Attorneys for the Department of Justice argued that the state’s Republican Party was engaged in a systemic attempt to shrug off the coming effects of changing demographics in Texas, where census figures show Hispanics are responsible for two-thirds of the new population growth.
The court agreed that the law, which would require voters to present a photo ID before casting a ballot, constituted an inappropriate burden on the poor, who are disproportionately black and Hispanic. Because of that, officials will be barred from implementing the policy, as it violates the Voting Rights Act of 1965.
Texas and a handfull of other states and jurisdictions are covered by the Voting Rights Act due to their history of institutionalized racial discrimination. The law states that major changes to laws governing elections must be pre-cleared through the Department of Justice.
The problem: President Barack Obama’s Department of Justice didn’t want to play ball. Not only are Obama administration attorneys pursuing Texas, the Department is also fighting similar laws in South Carolina, Mississippi and Florida.
“Under the proposed [Texas] law, concealed handgun licenses would be acceptable forms of photo ID, but student IDs would not,” U.S. Attorney General Eric Holder said in a July speech. “Many of those without IDs would have to travel great distances to get them. And some would struggle to pay for the documents they might need to obtain them.” The Department ultimately argued that the Texas voter ID law could disenfranchise as many as one in 10 voters.
Speaking to the NAACP, Holder called it a “poll tax,” referencing the days after reconstruction during which many places in the south made it impossible for black people to vote. Texas Gov. Rick Perry objected strongly to Holder’s terminology, accusing him of trying to “incite racial tension” and demanding an apology. After Thursday, he’ll get a court order instead.

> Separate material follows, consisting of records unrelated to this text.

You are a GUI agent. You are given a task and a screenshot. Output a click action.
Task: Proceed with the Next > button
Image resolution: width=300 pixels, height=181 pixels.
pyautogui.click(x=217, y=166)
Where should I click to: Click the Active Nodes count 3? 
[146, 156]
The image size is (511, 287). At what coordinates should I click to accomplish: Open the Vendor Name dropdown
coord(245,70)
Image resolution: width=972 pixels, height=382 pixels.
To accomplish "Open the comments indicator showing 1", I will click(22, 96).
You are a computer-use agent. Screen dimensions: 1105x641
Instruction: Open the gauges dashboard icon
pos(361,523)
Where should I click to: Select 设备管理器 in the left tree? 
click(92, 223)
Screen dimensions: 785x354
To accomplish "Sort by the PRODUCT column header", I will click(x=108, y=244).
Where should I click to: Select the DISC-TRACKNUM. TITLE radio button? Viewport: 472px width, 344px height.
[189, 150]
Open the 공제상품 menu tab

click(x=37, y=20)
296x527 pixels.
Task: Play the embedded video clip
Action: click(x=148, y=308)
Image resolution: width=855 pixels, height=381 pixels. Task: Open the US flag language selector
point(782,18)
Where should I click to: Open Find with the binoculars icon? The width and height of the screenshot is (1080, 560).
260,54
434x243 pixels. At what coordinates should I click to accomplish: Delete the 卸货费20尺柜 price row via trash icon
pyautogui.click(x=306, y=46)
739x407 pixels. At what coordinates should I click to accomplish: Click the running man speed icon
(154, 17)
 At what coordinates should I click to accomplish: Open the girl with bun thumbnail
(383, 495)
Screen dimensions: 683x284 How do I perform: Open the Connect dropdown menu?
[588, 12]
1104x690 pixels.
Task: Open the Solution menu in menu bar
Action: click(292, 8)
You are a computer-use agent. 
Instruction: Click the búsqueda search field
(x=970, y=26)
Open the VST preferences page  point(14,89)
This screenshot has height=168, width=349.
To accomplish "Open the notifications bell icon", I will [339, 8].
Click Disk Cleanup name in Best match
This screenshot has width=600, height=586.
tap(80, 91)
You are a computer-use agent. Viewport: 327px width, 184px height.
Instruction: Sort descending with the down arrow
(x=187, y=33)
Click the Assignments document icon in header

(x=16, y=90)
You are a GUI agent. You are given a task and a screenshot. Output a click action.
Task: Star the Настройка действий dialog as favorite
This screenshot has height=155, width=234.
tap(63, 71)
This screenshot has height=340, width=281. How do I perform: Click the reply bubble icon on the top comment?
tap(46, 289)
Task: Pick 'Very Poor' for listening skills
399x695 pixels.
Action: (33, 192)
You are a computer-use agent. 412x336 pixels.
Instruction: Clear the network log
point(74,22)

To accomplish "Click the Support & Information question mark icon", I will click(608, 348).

“This again is bipartisan vindication of what we have been saying in Texas all along — that there is a continued need for Section 5 and Voting Rights Act application to the state of Texas,” Gary Bledsoe, president of the NAACP Texas State Conference, said in prepared text. “The law was so broad and unreasonable that clearly its goal was to suppress minority votes and thereby change the nature of the Texas electorate. It is sad that things like this continue to occur instead of individuals seeking vindication of their positions by participating in our Democracy and presenting their positions in a marketplace for ideas.”
“By blocking this law, the court reaffirmed the right of all people in this country to participate in our democracy,” said Nancy Abudu, an attorney with the American Civil Liberties Union (ACLU), said in a release.
Texas Attorney General Gregg Abbott said he plans to appeal the case to the Supreme Court. “Today’s decision is wrong on the law and improperly prevents Texas from implementing the same type of ballot integrity safeguards that are employed by Georgia and Indiana — and were upheld by the Supreme Court,” he said in a published statement.
Texas also lost a lawsuit this week over its redrawn voting districts, with the U.S. District Court for the District of Columbia agreeing that Republican legislators drew districts designed to eliminate the voting power of black communities in the Dallas-Fort Worth area.